● **DIRECTIONS**:
The records that follow must be repeated exactly, line by line.

● **INFORMATION SUPPLIED**:

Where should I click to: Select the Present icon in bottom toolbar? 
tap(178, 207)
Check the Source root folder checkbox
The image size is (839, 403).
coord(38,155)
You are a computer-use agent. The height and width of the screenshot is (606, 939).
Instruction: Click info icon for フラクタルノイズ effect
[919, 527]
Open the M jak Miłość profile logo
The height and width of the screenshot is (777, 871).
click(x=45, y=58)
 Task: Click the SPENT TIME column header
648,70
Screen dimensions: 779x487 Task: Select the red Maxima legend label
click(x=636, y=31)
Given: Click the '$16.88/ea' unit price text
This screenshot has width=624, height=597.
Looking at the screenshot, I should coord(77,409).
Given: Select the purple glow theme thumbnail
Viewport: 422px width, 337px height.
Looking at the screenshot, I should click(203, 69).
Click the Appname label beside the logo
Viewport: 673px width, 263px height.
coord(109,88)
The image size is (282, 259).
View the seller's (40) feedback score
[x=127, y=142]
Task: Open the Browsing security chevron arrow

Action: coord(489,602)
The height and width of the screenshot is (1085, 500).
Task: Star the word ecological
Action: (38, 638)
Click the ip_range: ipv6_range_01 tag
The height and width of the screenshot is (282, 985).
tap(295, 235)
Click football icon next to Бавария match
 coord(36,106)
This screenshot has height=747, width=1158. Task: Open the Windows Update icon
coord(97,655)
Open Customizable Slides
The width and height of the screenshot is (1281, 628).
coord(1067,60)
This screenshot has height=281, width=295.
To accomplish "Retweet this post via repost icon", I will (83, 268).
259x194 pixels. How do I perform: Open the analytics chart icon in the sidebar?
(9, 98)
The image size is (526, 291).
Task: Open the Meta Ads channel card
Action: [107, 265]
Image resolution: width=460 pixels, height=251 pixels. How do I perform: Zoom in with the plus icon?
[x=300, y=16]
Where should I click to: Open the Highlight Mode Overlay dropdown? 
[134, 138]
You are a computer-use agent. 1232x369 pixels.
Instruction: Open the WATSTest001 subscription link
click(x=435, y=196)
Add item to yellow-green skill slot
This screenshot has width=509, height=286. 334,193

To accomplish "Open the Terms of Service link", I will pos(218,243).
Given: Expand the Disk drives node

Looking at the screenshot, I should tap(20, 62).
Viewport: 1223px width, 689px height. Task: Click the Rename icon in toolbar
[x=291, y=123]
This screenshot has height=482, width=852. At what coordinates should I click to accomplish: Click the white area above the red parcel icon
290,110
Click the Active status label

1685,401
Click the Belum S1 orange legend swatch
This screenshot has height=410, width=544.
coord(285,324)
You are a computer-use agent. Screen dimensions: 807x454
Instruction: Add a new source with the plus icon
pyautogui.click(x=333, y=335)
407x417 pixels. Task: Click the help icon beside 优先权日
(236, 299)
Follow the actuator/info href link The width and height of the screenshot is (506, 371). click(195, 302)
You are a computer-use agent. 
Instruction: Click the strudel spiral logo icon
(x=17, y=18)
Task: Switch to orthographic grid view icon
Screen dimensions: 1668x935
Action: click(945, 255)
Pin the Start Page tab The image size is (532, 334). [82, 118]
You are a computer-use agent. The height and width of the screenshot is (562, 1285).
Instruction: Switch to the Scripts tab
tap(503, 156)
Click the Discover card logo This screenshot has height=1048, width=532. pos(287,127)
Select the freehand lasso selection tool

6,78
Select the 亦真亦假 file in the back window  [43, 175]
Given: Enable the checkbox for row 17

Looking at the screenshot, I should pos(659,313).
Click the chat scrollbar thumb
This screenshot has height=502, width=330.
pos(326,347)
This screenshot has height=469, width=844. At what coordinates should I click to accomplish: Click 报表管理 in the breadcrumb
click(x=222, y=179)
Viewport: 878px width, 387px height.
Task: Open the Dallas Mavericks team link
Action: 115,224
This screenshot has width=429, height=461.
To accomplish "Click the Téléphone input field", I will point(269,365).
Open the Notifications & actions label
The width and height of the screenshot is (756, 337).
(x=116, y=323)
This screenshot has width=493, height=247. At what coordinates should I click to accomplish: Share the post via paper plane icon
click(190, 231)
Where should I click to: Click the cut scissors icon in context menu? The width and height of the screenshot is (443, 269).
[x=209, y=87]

● **REPLY TO THE EXERCISE**:
Where should I click to: Select the Present icon in bottom toolbar? 
tap(178, 207)
Check the Source root folder checkbox
The image size is (839, 403).
coord(38,155)
You are a computer-use agent. The height and width of the screenshot is (606, 939).
Instruction: Click info icon for フラクタルノイズ effect
[919, 527]
Open the M jak Miłość profile logo
The height and width of the screenshot is (777, 871).
click(x=45, y=58)
 Task: Click the SPENT TIME column header
648,70
Screen dimensions: 779x487 Task: Select the red Maxima legend label
click(x=636, y=31)
Given: Click the '$16.88/ea' unit price text
This screenshot has width=624, height=597.
Looking at the screenshot, I should coord(77,409).
Given: Select the purple glow theme thumbnail
Viewport: 422px width, 337px height.
Looking at the screenshot, I should click(203, 69).
Click the Appname label beside the logo
Viewport: 673px width, 263px height.
coord(109,88)
The image size is (282, 259).
View the seller's (40) feedback score
[x=127, y=142]
Task: Open the Browsing security chevron arrow

Action: coord(489,602)
The height and width of the screenshot is (1085, 500).
Task: Star the word ecological
Action: (38, 638)
Click the ip_range: ipv6_range_01 tag
The height and width of the screenshot is (282, 985).
tap(295, 235)
Click football icon next to Бавария match
 coord(36,106)
This screenshot has height=747, width=1158. Task: Open the Windows Update icon
coord(97,655)
Open Customizable Slides
The width and height of the screenshot is (1281, 628).
coord(1067,60)
This screenshot has height=281, width=295.
To accomplish "Retweet this post via repost icon", I will (83, 268).
259x194 pixels. How do I perform: Open the analytics chart icon in the sidebar?
(9, 98)
The image size is (526, 291).
Task: Open the Meta Ads channel card
Action: [107, 265]
Image resolution: width=460 pixels, height=251 pixels. How do I perform: Zoom in with the plus icon?
[x=300, y=16]
Where should I click to: Open the Highlight Mode Overlay dropdown? 
[134, 138]
You are a computer-use agent. 1232x369 pixels.
Instruction: Open the WATSTest001 subscription link
click(x=435, y=196)
Add item to yellow-green skill slot
This screenshot has width=509, height=286. 334,193

To accomplish "Open the Terms of Service link", I will pos(218,243).
Given: Expand the Disk drives node

Looking at the screenshot, I should tap(20, 62).
Viewport: 1223px width, 689px height. Task: Click the Rename icon in toolbar
[x=291, y=123]
This screenshot has height=482, width=852. At what coordinates should I click to accomplish: Click the white area above the red parcel icon
290,110
Click the Active status label

1685,401
Click the Belum S1 orange legend swatch
This screenshot has height=410, width=544.
coord(285,324)
You are a computer-use agent. Screen dimensions: 807x454
Instruction: Add a new source with the plus icon
pyautogui.click(x=333, y=335)
407x417 pixels. Task: Click the help icon beside 优先权日
(236, 299)
Follow the actuator/info href link The width and height of the screenshot is (506, 371). click(195, 302)
You are a computer-use agent. 
Instruction: Click the strudel spiral logo icon
(x=17, y=18)
Task: Switch to orthographic grid view icon
Screen dimensions: 1668x935
Action: click(945, 255)
Pin the Start Page tab The image size is (532, 334). [82, 118]
You are a computer-use agent. The height and width of the screenshot is (562, 1285).
Instruction: Switch to the Scripts tab
tap(503, 156)
Click the Discover card logo This screenshot has height=1048, width=532. pos(287,127)
Select the freehand lasso selection tool

6,78
Select the 亦真亦假 file in the back window  [43, 175]
Given: Enable the checkbox for row 17

Looking at the screenshot, I should pos(659,313).
Click the chat scrollbar thumb
This screenshot has height=502, width=330.
pos(326,347)
This screenshot has height=469, width=844. At what coordinates should I click to accomplish: Click 报表管理 in the breadcrumb
click(x=222, y=179)
Viewport: 878px width, 387px height.
Task: Open the Dallas Mavericks team link
Action: 115,224
This screenshot has width=429, height=461.
To accomplish "Click the Téléphone input field", I will point(269,365).
Open the Notifications & actions label
The width and height of the screenshot is (756, 337).
(x=116, y=323)
This screenshot has width=493, height=247. At what coordinates should I click to accomplish: Share the post via paper plane icon
click(190, 231)
Where should I click to: Click the cut scissors icon in context menu? The width and height of the screenshot is (443, 269).
[x=209, y=87]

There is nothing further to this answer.